El Blog de Trespams

Blog personal sobre tecnologia, gestió de projectes i coses que se me passen pel cap

Redis vs Memcached [en]

With some help of our friend "Google Translate" :)

As we all know that if you want a web application goes faster there is a secret cache as much as you can. Avoid to generate the page each time and search for the content in the database.

To archieve this the today standard is Memcached. Memcached allows us to scale our application a simple way. We can think it as a big hash table, written in C, very fast and with libraries to access to it in almost any language. But thre is e a new competitor in this kind of applications: Redis, and I've already talked about it in the Celery post.

Memcached is an application aimed at dealing with cache, Redis is a noSQL general purpose key-value database in a similar way as Memcached, but with possibilities that go far beyond a cache. Let's see a few differences:

  • We can not see the keys we have in Memcached. With Redis can do a search for keys, or see all the command KEYS *
  • Redis has persitence.
  • Memcached is limited to memory you allocate, Redis can also swapt to disk and just put the keys in memory.
  • In Memcached we have no true replication. Redis replication is real and configurable with a simple line.
  • Redis is quite configurable, we can define the page size of cache, store to disk, have a password protected database...
  • With Redis we can define as many databases as you want. We can clean all the keys in a database without affecting the others.

So the next step is to ask if we could use Redis instead of Memcached for our web applications. Redis plus Django could partially solve one of the biggest problems we have: cache invalidation. As we can have an independent database for each application or for each purpose, we can FLUSHDB the database our application to invalidate the whole cache, or just delete the keys with a single Redis command.

But in Science hypotheses have to be confirmed. So what I did was to build a little sandbox application to see how if Redis was as good as it seems.

The Sandbox

The machines availables to us for the experiment follows:

  • Dell Laptop Core 2 at 2:16 GH and 2 GB of RAM with Ubuntu 11:04 This is the Web application server and has the address 192.168.1.35
  • Virtual Server Ubuntu 10.04 with 512 MB of RAM on Virtualbox running on the laptop at 192.168.1.38. This server is 32 bit and will host Redis as Memcached.
  • Apple PPC 64 Dual Core with 3 GB of RAM, it will launch the tests.

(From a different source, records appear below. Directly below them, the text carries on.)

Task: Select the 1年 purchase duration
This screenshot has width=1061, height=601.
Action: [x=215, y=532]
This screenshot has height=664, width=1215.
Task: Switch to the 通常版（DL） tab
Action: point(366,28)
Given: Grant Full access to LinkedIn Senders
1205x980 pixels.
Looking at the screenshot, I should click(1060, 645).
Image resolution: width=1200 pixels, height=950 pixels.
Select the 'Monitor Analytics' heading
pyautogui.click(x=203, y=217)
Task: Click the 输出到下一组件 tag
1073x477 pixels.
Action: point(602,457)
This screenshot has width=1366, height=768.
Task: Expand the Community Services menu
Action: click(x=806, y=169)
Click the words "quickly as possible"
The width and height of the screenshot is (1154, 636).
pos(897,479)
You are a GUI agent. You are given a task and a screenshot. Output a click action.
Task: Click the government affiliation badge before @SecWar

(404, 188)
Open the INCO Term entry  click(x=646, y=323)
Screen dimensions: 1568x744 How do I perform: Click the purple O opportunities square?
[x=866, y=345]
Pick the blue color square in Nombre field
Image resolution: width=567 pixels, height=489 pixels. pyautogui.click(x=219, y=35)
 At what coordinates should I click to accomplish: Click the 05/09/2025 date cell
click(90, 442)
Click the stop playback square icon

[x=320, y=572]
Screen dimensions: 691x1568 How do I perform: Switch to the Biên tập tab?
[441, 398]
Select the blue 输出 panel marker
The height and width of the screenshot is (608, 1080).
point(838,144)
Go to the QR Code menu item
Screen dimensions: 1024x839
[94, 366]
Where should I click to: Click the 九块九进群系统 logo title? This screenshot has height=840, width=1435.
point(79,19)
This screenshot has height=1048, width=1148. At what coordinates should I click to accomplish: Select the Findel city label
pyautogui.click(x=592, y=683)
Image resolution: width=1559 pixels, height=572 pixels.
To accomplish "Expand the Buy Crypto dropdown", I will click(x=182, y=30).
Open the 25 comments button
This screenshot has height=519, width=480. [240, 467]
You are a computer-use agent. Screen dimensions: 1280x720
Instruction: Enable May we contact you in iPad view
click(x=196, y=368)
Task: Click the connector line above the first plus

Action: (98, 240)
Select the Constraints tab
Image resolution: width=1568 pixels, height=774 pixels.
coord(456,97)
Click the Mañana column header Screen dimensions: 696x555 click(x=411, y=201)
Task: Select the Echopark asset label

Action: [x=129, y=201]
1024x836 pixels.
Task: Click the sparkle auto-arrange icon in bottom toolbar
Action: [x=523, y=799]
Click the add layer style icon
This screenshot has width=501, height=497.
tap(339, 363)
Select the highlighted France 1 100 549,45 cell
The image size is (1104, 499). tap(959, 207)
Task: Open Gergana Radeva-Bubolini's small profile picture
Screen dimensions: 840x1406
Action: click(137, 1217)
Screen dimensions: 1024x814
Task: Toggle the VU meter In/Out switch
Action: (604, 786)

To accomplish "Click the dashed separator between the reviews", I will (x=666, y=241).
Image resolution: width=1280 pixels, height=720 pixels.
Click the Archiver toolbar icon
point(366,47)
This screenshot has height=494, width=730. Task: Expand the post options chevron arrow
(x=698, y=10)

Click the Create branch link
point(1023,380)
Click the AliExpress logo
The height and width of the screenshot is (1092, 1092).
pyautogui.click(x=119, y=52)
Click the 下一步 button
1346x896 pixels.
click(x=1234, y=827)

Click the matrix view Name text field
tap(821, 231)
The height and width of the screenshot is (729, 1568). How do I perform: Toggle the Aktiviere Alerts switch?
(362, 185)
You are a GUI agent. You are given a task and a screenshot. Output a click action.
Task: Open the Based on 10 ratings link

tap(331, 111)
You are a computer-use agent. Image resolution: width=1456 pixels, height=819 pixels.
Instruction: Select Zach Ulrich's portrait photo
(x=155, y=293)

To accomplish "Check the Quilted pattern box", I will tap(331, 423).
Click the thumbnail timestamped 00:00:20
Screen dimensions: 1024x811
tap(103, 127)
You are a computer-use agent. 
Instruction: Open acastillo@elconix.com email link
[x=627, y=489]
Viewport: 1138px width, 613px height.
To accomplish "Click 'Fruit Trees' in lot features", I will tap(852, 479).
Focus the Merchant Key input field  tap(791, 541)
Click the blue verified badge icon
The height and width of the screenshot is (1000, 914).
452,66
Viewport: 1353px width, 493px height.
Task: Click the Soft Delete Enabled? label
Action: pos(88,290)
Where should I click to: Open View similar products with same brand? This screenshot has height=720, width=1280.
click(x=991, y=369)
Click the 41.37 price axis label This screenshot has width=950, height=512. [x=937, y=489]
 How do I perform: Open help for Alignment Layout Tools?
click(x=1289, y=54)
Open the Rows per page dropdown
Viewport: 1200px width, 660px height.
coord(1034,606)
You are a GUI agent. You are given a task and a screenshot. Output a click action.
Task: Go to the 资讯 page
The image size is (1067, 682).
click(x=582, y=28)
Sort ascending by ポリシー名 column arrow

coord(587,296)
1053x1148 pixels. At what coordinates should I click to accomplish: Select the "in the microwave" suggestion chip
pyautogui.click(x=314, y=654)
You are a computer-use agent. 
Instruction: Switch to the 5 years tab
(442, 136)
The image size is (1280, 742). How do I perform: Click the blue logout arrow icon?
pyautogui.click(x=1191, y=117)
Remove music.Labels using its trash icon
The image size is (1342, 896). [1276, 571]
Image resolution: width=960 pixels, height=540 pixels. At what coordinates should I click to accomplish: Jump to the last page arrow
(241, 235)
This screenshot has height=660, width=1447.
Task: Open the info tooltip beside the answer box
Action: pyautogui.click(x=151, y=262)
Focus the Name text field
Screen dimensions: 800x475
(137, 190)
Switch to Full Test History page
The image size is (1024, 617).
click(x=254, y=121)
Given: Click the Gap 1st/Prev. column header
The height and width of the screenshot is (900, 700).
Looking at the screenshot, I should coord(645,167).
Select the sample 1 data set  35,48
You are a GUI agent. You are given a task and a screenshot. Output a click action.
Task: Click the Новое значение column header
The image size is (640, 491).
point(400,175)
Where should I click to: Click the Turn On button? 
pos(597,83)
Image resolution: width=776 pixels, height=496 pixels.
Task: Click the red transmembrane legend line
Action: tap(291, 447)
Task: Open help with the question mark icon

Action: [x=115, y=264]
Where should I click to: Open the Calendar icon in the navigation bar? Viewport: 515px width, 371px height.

The application is the one I created for creantbits. That is, to run it has to read BD for the last events and presents them in the page.

We will use two of Gunicorn workers to start the application, and we'll test the performance from the PPC with Apache Benchmark

ab -n 1000 -c 5 http://192.168.1.35:8000/

For each test case two consecutive tests are thrown and we discarded the first.

To test the Redis cache we have installed the application django-redis-cache

The test

First we have to determine the starting point. So what we did is to clear our application's cache and see how many requests we get.

no-cache: 120 req / s Mean: 41.4 ms

We set up cache site for Django configured as locmem. Locmem is not recommended in production environments as it can't share the cache, but as before, we used to set the starting point:

locmem: 1380 req / s Mean: 3.6 ms

We configure the the cache as memcached

memcached: 626 req / s Mean: 8.0 ms

Cache Redis configured with persistence to disk

Redis: 623 req / s Mean: 8.0 ms

Cache Redis without persistence. Is the nearest Memcached equivalent.

Redis: 632 req / s Mean: 7.8 ms

We install the hiredis package

Redis: 650 req / s Mean: 7.7 ms

Conclusions

I think the results speak for themselves. If we use persistence Redis is comparable in speed to Memcached, and for the same price we have a NoSQL database at our disposal.

If we don't need persistence Redis shows a 4% improvement over Memcached. This percentage is not significative, but at least we can see that Redis is in the same leage as Memcached.

For me Redis it too good to not use it!